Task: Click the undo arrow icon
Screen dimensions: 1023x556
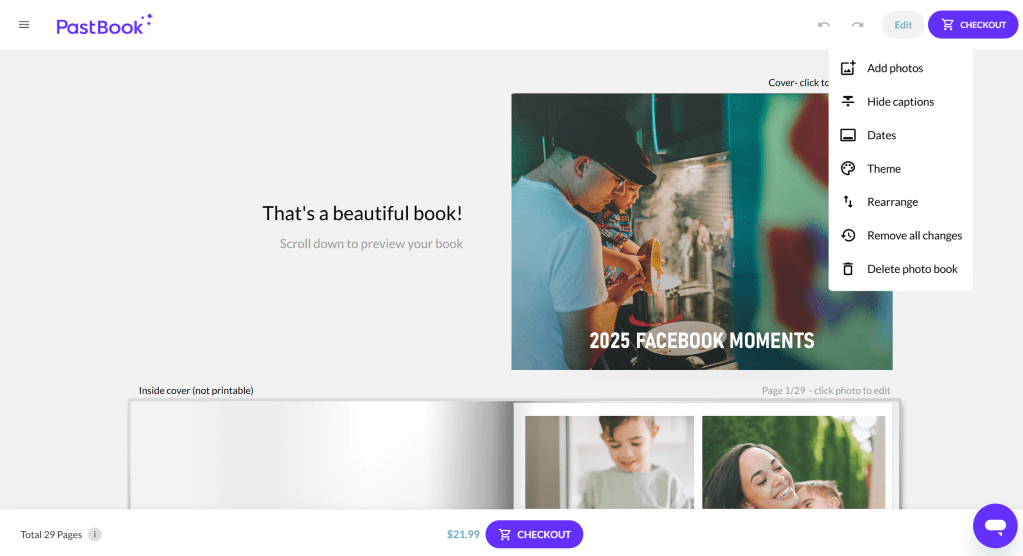Action: 824,25
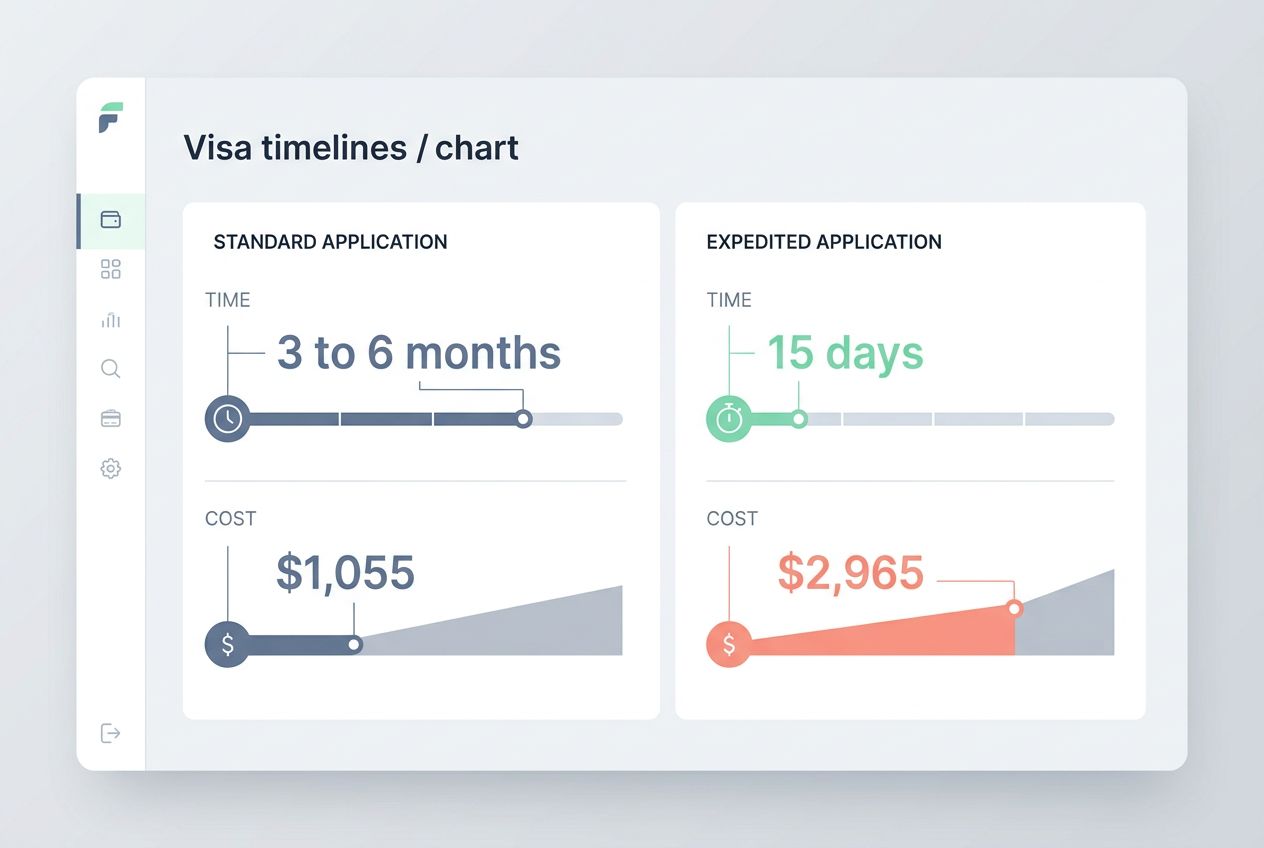Click the logout icon at sidebar bottom

tap(110, 733)
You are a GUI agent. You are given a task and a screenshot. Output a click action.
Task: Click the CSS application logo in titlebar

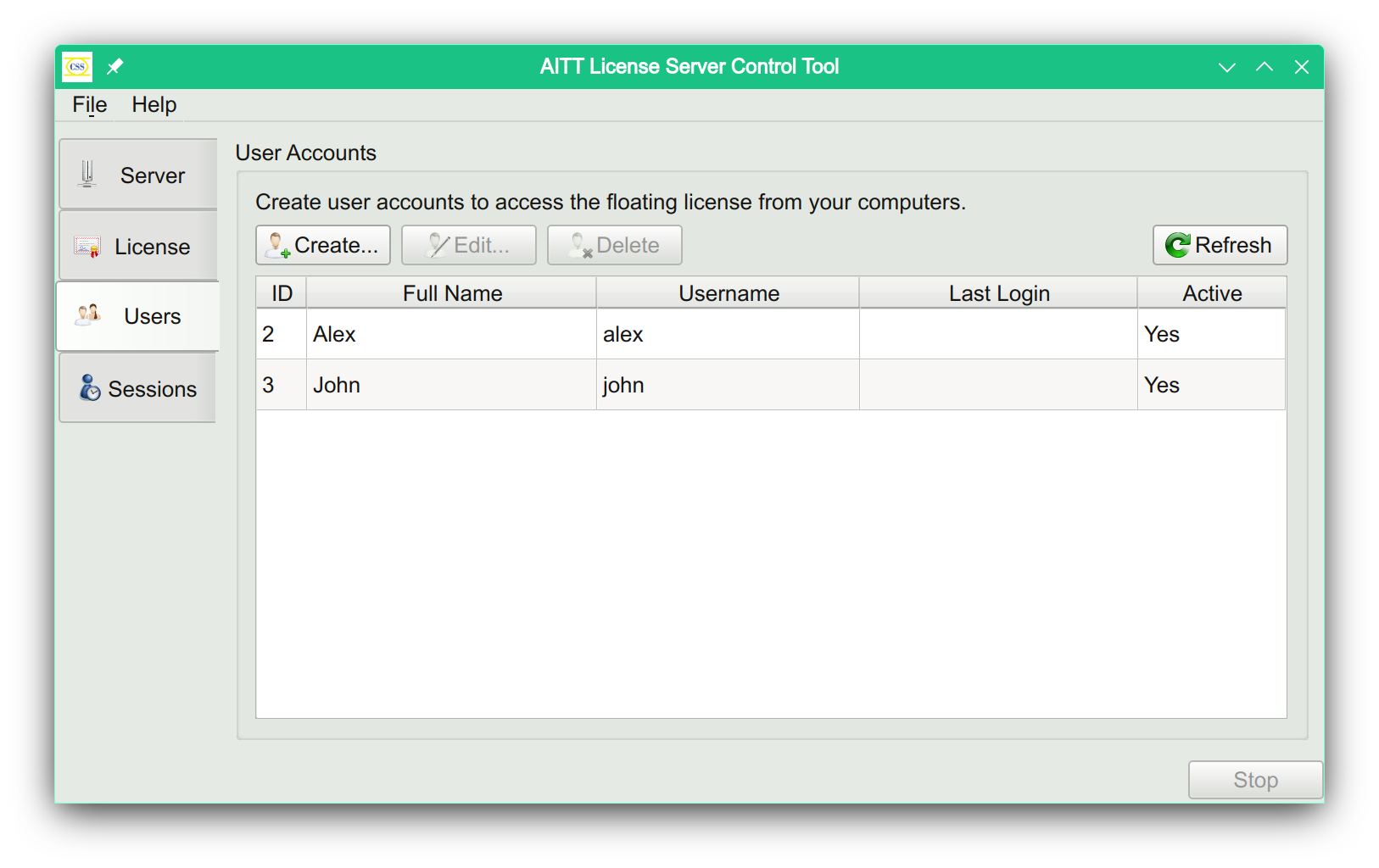pyautogui.click(x=76, y=66)
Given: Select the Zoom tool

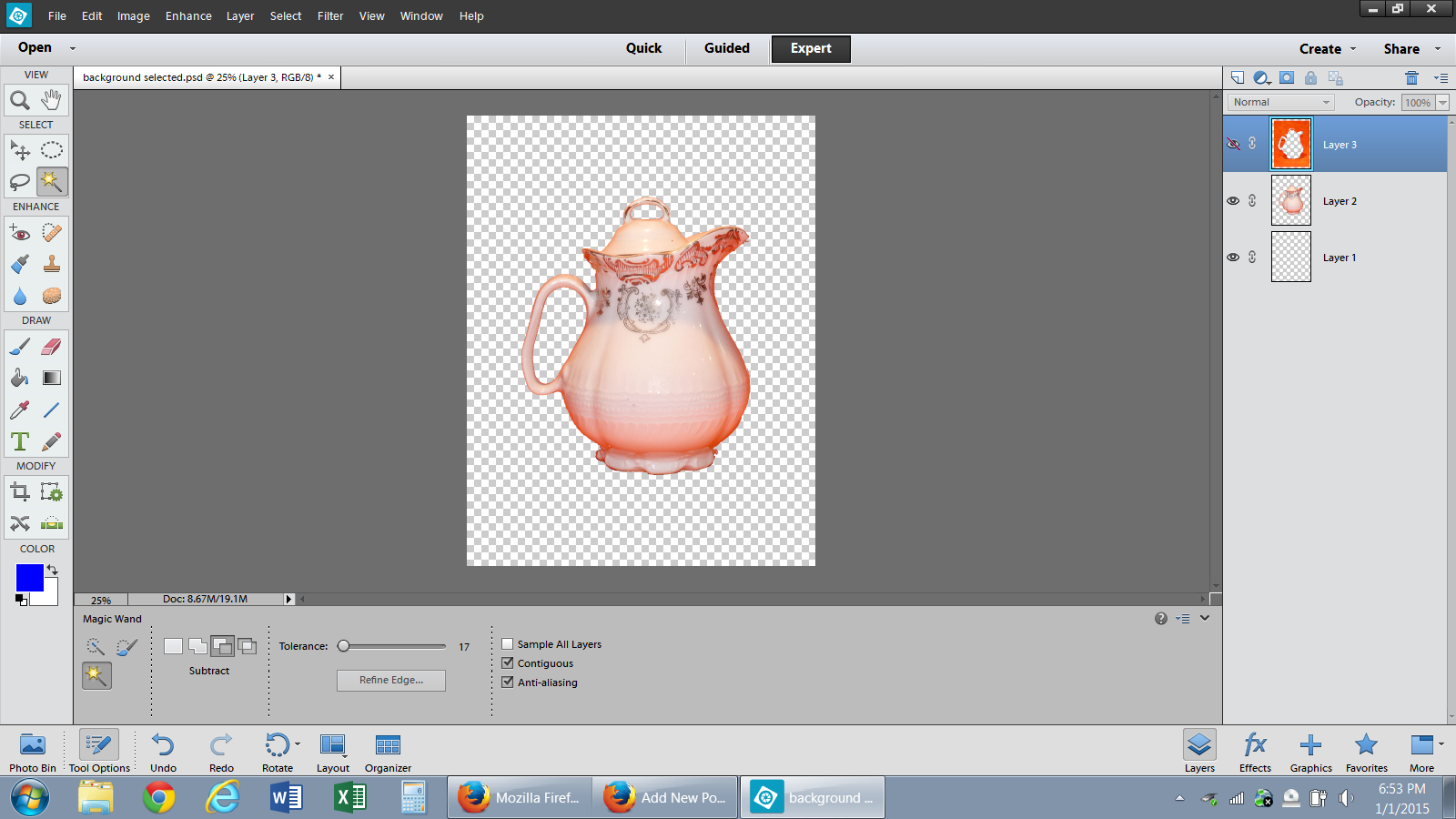Looking at the screenshot, I should [x=20, y=100].
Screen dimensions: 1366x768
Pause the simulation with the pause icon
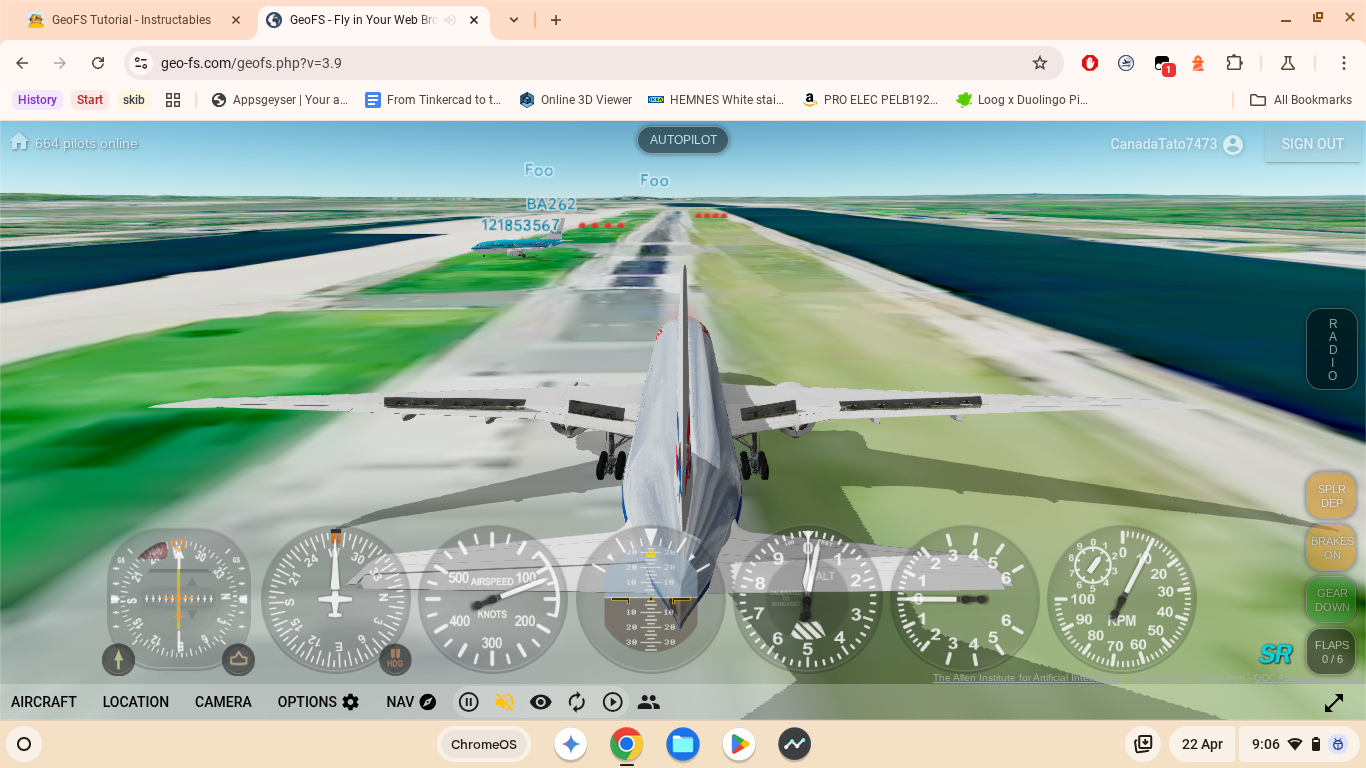[x=469, y=701]
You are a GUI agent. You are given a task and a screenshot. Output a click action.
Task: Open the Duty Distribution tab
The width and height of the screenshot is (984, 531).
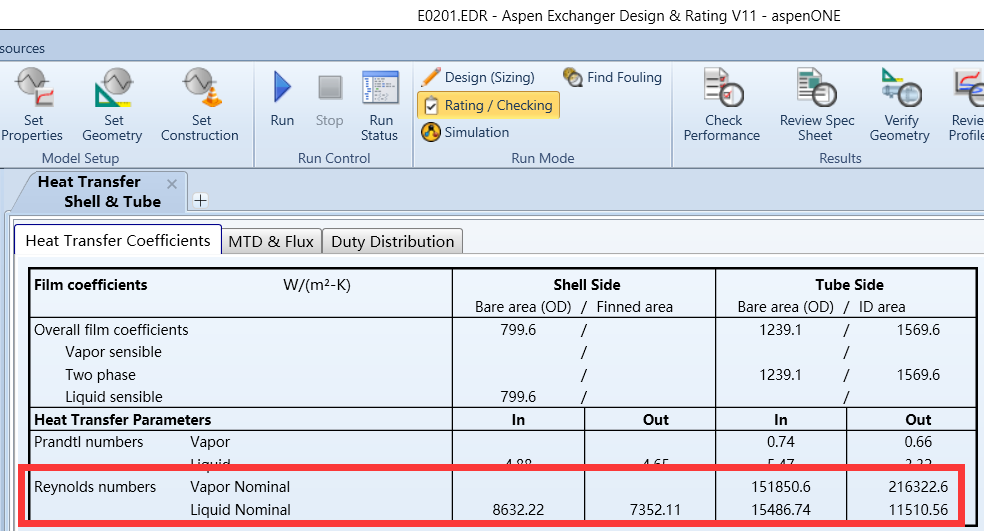point(392,241)
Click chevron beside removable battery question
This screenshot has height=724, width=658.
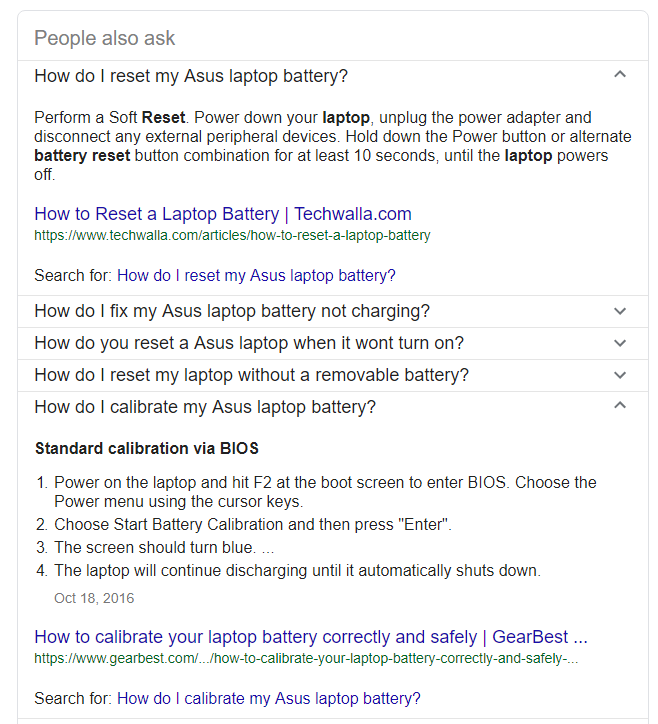620,375
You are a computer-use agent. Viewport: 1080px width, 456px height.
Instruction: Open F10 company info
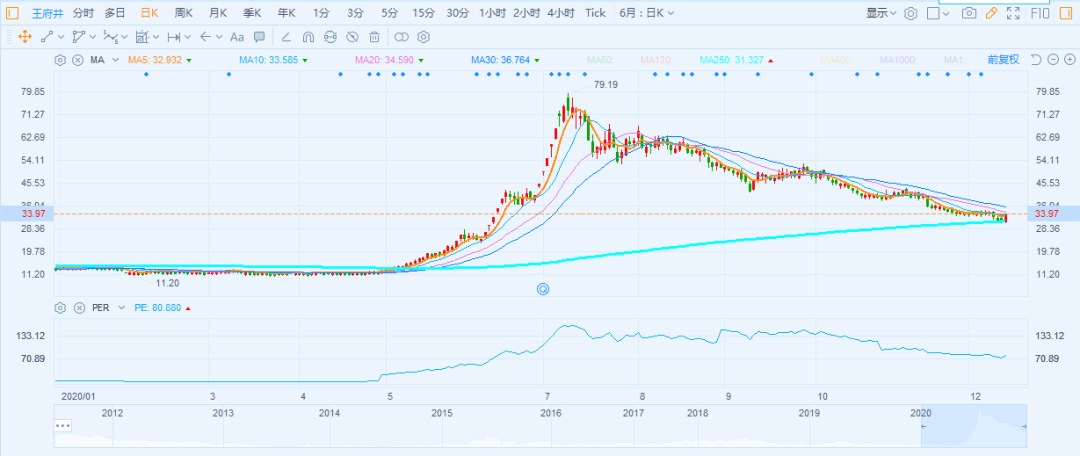pos(1040,13)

*****

TASK PROMPT:
Convert all the entries above into a Markdown table with two columns, Row and Line, numbering each nonblank line in order and skipping blank ones. Leave the pictures out.

CORRECT ANSWER:
| Row | Line |
|---|---|
| 1 | Task: Click the undo arrow icon |
| 2 | Screen dimensions: 1023x556 |
| 3 | Action: 824,25 |
| 4 | Click the logout icon at sidebar bottom |
| 5 | tap(110, 733) |
| 6 | You are a GUI agent. You are given a task and a screenshot. Output a click action. |
| 7 | Task: Click the CSS application logo in titlebar |
| 8 | pyautogui.click(x=76, y=66) |
| 9 | Given: Select the Zoom tool |
| 10 | Looking at the screenshot, I should [x=20, y=100]. |
| 11 | Screen dimensions: 1366x768 |
| 12 | Pause the simulation with the pause icon |
| 13 | [x=469, y=701] |
| 14 | You are a GUI agent. You are given a task and a screenshot. Output a click action. |
| 15 | Task: Open the Duty Distribution tab |
| 16 | The width and height of the screenshot is (984, 531). |
| 17 | point(392,241) |
| 18 | Click chevron beside removable battery question |
| 19 | This screenshot has height=724, width=658. |
| 20 | 620,375 |
| 21 | You are a computer-use agent. Viewport: 1080px width, 456px height. |
| 22 | Instruction: Open F10 company info |
| 23 | pos(1040,13) |